The adjustment to online classes, while impactful for students and faculty in every major, have specifically been felt within the departments of theatre and art, architecture and design since most courses are in-person and involve hands-on learning.
Zoellner Arts Center and Building C on Mountaintop Campus were open for both departments for the first month of the semester. When Lehigh went fully remote following a COVID-19 outbreak, both departments figured out new ways to make their courses engaging and exciting virtually.
Hallie Wilson, ’23, a double major in art and art history, said the professors are going above and beyond to make sure the students are getting the most out of their education during this time. She said although her learning experience is different this semester, it’s not necessarily worse.
Wilson said her drawing class is more independent, but her professor remains present.
“I was in quarantine when we went online, and my teacher took my art supplies from Mountaintop and drove them down and dropped them off at my apartment,” Wilson said. “That’s what I’m saying when these teachers are going above and beyond.”
Wilson said the main difference between being in-person and online now is that students don’t have access to Mountaintop Campus. She said she had to transform her bedroom from a place that she normally relaxes to a place where she can work on her art projects.

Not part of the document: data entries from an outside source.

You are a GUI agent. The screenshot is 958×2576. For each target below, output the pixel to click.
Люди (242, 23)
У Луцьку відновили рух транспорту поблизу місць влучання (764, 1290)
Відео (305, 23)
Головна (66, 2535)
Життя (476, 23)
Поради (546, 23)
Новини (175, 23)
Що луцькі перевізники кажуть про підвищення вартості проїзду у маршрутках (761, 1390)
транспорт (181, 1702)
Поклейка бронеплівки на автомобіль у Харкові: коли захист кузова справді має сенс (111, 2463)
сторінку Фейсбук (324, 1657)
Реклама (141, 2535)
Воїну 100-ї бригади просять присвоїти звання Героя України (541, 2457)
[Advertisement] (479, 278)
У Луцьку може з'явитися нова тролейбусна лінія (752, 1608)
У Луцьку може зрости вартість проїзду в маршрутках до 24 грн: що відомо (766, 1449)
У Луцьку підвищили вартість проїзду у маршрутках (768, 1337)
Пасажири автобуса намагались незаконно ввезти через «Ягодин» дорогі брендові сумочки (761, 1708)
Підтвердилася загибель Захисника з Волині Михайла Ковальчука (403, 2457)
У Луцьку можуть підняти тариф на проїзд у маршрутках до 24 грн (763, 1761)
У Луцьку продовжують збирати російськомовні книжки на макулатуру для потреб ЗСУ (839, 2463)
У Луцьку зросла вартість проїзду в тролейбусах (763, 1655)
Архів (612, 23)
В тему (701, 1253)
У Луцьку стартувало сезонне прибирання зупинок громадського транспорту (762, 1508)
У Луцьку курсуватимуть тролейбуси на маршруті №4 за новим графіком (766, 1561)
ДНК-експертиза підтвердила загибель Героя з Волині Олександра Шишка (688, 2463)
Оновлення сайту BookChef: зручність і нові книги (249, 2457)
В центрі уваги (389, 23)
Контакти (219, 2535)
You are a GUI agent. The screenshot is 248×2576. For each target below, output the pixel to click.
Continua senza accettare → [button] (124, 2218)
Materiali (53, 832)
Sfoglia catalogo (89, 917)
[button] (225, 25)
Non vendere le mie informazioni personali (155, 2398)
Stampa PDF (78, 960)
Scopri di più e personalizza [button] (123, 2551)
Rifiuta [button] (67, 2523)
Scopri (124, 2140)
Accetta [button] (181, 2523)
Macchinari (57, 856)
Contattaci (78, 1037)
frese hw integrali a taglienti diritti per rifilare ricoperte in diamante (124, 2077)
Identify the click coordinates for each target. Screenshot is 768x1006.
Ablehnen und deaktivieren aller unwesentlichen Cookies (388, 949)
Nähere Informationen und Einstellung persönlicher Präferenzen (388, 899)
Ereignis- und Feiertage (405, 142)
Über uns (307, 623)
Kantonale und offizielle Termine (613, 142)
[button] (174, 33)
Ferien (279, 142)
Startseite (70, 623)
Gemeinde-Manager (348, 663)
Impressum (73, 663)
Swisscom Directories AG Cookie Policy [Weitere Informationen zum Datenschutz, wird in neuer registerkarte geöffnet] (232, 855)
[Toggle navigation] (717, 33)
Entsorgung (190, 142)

“I think we need to give the teachers some credit because they’re really trying their best here,” Wilson said.
Kashi Johnson, chair and professor of theatre, said when COVID-19 hit campus last year, everyone in the department adapted to teaching classes online.
She said the department had an active summer planning for a virtual season since they didn’t know what Lehigh was going to do and knew that there weren’t going to be live performances.
“It was a blessing that we had the first half of the semester in-person, so there were roots that were built,” Johnson said. “We are devising a whole season called “Reboot the Future” where we’re doing all of these different devised projects and some familiar projects, but basically everyone in the department that wanted to create something this semester — students, faculty, staff — has been given ample opportunities to express themselves during this time.”
The department is having students do virtual projects where students are able to collaborate, assistant direct and conceive projects, Johnson said. She said instead of costumes, they are now learning how to do virtual reality animation techniques for their projects.
Johnson said one of the projects assigned for a hip-hop theatre course she teaches required students posting videos on YouTube rather than performing live. This allowed her students to become their own video directors, art directors and cinematographers, she said.
“I think that I try to get to a place with all my students where the screen doesn’t limit us,” Johnson said. “These projects are unfolding before our eyes. Instead of a team of people saying, ‘No, we always do it like this,’ now we’re able to say, ‘Hey, let’s try it like this.’”
Kenzie Drangel, ’23, theatre major, said she is taking two theatre courses this semester and feels that both have been successful. She said she is taking a props course that includes lab hours where students go to Zoellner and work on their props in a workshop. When Zoellner closed, the students have been making their props at home, Drangel said.
Drangel said the department will be hosting virtual productions this year that students can watch over Zoom.
“I think it’s going to be interesting to see how the Zoom productions work out,” Drangel said. “It’s definitely going to test how theatre works outside of the parameters of an actual theatre.”